> **Supplied records**
● ● ●

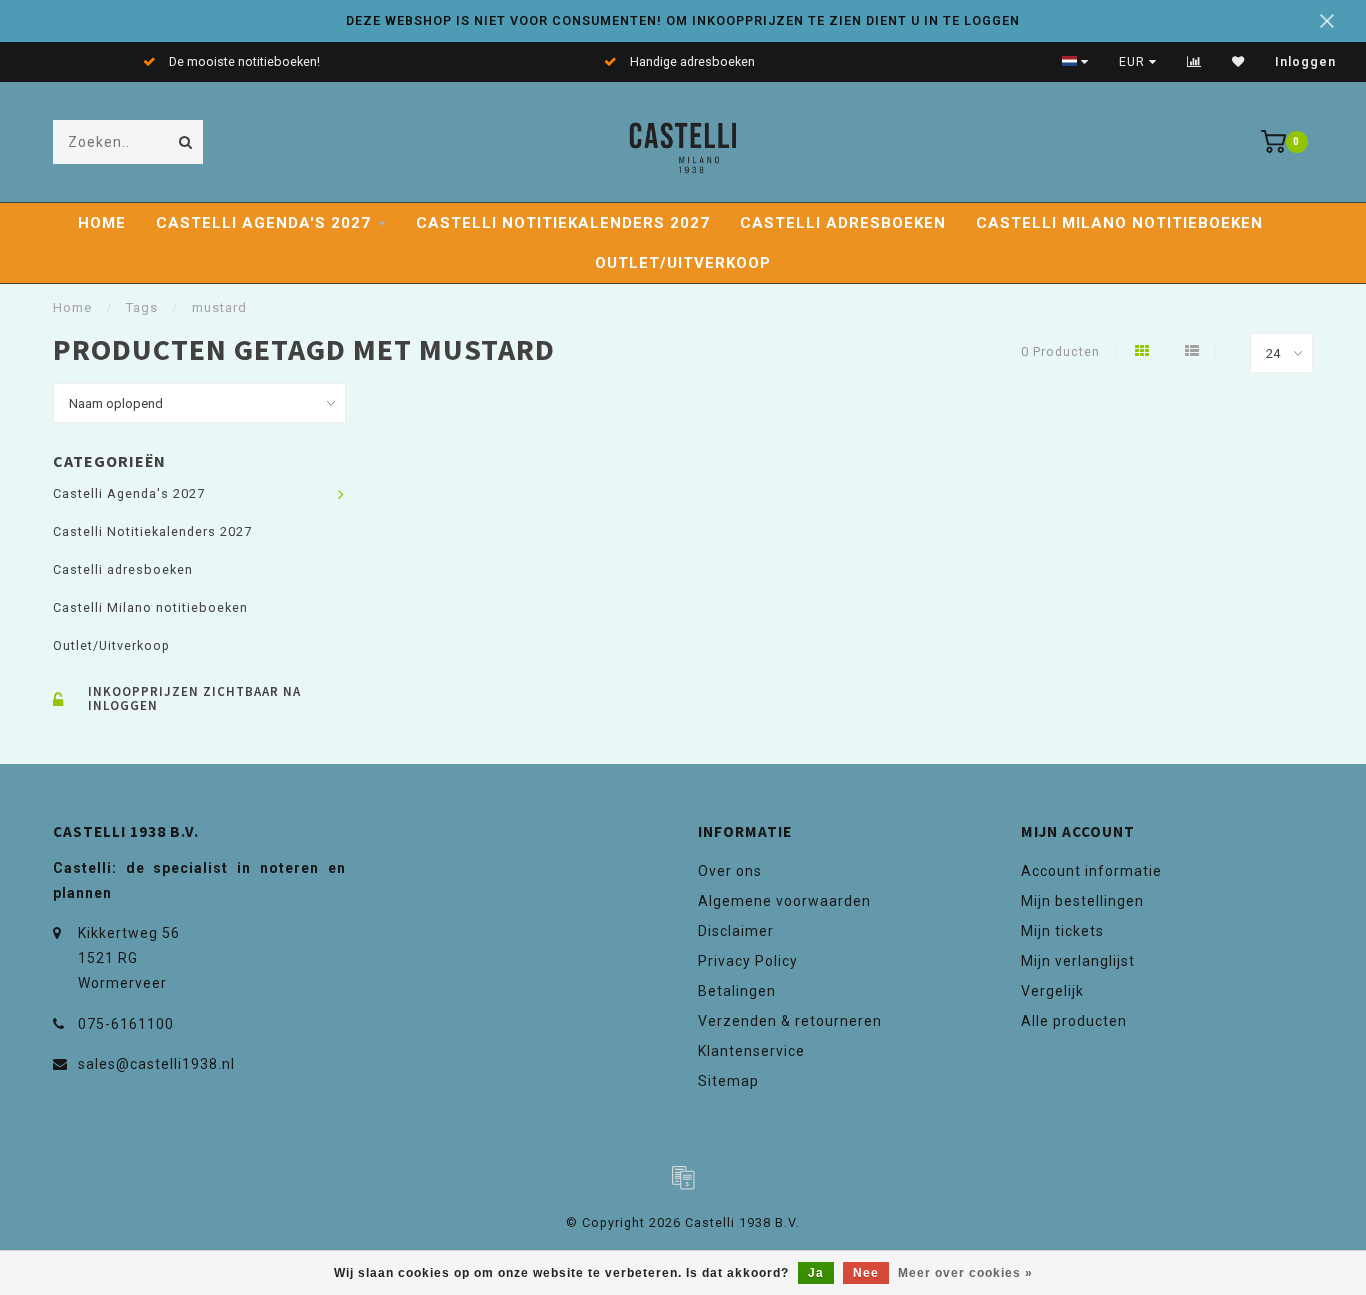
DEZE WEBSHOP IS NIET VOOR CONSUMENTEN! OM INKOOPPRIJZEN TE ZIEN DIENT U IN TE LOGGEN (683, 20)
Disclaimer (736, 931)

● ● ●

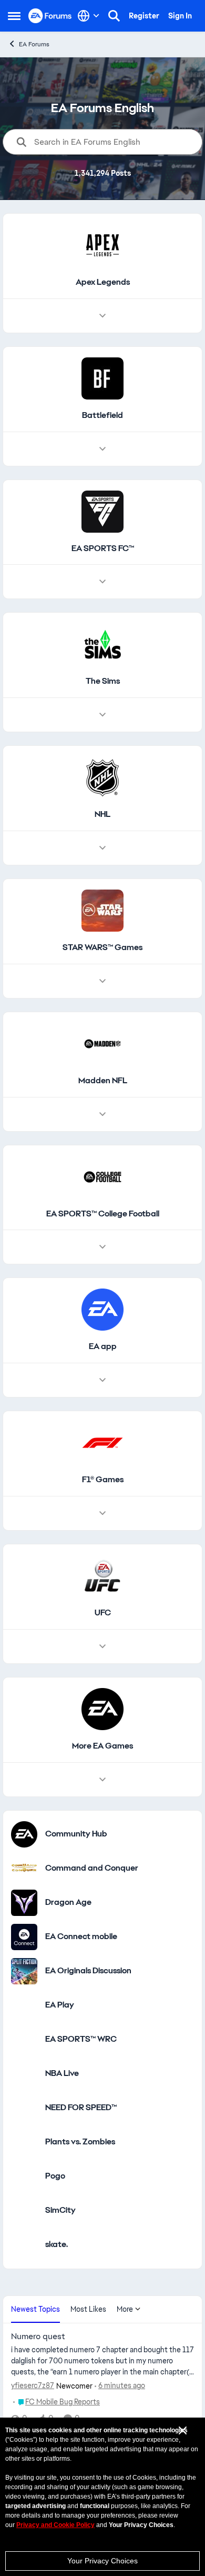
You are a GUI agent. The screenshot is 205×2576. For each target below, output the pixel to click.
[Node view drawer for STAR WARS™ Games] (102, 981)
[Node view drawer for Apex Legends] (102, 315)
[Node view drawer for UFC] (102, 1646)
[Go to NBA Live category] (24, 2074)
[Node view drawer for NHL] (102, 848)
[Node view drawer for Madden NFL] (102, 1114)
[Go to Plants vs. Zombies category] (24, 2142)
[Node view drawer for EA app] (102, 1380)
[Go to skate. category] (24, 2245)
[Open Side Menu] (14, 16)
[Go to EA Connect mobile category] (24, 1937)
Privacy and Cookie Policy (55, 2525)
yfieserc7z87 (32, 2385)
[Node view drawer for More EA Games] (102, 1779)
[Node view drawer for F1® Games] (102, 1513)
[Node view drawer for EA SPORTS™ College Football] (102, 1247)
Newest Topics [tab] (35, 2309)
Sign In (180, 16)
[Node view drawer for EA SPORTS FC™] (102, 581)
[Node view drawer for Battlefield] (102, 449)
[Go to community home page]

● ● ●

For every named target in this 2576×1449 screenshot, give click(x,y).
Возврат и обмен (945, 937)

● ● ●

A verbatim transcription is needed of the lines above, starting at the line with "DEZE WEBSHOP IS" and ending at the line with "Disclaimer (736, 931)", both included, and of nothing else.

DEZE WEBSHOP IS NIET VOOR CONSUMENTEN! OM INKOOPPRIJZEN TE ZIEN DIENT U IN TE LOGGEN (683, 20)
Disclaimer (736, 931)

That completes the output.